> Questions on the material:
• a. Reproduce the passage on West German tax reform below word for word, starting at "This Erhard did." and ending at "throughout the economy.".
• b. According to the passage on West German tax reform below, what had the highest marginal tax rate been reduced to by 1958?
• c. List every monetary amount stated in the passage on West German tax reform below, in both Reichsmarks and dollars.

This Erhard did. Simultaneously, he instituted currency reform, which halted the rampaging inflation, and moved to cut taxes and restore freedom throughout the economy.
Until the middle of 1948, a 50 percent marginal tax rate on personal income became applicable as soon as an individual's income passed the 2,400-Reichsmark level (about $600), and a 95 percent rate was applicable to income exceeding 60,000 Reichsmarks (about $15,000). It was noted that without a thriving black market, outside the reach of tax authorities, combined taxes on income and property might have equaled or exceeded total income. Indeed, it was estimated that half of total income taxes went unpaid.
Beginning in 1948, however, West Germany began steadily reducing tax rates and instituting special tax incentives for saving and investment. As the table on p. 50 shows, by 1958 the highest marginal tax had been reduced from 95 percent to 53 percent, while the personal exemption and the threshold income at which the 50 percent marginal rate was reached had been steadily increased.

> Supplied data:
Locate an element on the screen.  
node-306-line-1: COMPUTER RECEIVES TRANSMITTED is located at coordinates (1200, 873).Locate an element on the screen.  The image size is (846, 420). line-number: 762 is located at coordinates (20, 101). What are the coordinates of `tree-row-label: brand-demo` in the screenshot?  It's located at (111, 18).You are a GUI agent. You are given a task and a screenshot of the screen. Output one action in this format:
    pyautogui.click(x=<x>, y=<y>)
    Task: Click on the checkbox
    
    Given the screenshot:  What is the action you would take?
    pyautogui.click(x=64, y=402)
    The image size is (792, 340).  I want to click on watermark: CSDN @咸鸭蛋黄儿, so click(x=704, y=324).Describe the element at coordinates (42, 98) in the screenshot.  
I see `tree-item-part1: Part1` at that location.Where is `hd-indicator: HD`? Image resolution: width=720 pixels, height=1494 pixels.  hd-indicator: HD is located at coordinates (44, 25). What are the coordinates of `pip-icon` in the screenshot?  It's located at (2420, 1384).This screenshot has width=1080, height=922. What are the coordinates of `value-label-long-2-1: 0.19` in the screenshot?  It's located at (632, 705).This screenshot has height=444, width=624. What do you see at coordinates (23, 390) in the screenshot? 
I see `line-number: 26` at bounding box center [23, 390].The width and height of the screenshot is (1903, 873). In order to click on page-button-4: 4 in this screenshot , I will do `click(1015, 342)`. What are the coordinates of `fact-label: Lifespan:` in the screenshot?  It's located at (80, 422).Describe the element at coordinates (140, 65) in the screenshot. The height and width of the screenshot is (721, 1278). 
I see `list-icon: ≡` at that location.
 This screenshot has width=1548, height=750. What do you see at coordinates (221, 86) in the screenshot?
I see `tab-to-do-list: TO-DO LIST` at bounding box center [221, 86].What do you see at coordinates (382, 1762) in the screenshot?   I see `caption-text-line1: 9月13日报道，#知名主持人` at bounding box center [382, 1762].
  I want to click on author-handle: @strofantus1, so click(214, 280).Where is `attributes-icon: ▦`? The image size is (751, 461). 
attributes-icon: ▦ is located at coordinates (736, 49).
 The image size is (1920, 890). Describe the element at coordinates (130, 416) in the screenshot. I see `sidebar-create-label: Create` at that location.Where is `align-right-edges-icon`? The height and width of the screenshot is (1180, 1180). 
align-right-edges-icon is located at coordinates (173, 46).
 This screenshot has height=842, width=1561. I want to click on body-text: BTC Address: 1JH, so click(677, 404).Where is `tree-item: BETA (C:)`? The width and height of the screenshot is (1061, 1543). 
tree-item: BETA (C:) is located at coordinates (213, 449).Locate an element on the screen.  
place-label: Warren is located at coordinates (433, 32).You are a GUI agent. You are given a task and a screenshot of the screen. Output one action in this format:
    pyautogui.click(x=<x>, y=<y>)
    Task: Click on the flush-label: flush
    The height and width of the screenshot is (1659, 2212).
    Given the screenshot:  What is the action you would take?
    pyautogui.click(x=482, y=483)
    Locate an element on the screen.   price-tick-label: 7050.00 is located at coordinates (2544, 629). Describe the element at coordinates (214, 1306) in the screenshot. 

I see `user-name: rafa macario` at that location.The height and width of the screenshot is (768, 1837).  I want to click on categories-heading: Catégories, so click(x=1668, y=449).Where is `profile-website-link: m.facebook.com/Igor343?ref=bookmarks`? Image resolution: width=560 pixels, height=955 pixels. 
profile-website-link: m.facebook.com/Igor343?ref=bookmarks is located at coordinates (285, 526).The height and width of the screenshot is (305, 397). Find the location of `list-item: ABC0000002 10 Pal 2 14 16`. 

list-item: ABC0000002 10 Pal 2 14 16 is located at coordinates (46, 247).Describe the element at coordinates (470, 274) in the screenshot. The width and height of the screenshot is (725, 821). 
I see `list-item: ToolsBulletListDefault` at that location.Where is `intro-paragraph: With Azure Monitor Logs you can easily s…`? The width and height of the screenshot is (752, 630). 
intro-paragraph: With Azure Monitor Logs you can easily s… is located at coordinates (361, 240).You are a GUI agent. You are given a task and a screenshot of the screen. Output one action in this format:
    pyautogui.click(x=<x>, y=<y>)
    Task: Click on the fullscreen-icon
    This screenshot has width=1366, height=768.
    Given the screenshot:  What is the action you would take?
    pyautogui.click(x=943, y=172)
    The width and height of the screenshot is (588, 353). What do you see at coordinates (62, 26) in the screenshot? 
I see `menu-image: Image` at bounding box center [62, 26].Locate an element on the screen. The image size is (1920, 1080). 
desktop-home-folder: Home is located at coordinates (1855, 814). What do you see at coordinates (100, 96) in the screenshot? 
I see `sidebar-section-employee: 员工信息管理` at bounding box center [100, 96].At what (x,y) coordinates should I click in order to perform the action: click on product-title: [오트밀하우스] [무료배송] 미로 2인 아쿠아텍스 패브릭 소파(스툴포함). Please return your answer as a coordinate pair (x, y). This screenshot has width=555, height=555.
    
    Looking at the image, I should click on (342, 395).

> Solutions in order:
• a.
This Erhard did. Simultaneously, he instituted currency reform, which halted the rampaging inflation, and moved to cut taxes and restore freedom throughout the economy.

• b. 53 percent, down from 95 percent.

• c.
- 2,400 Reichsmarks
- $600
- 60,000 Reichsmarks
- $15,000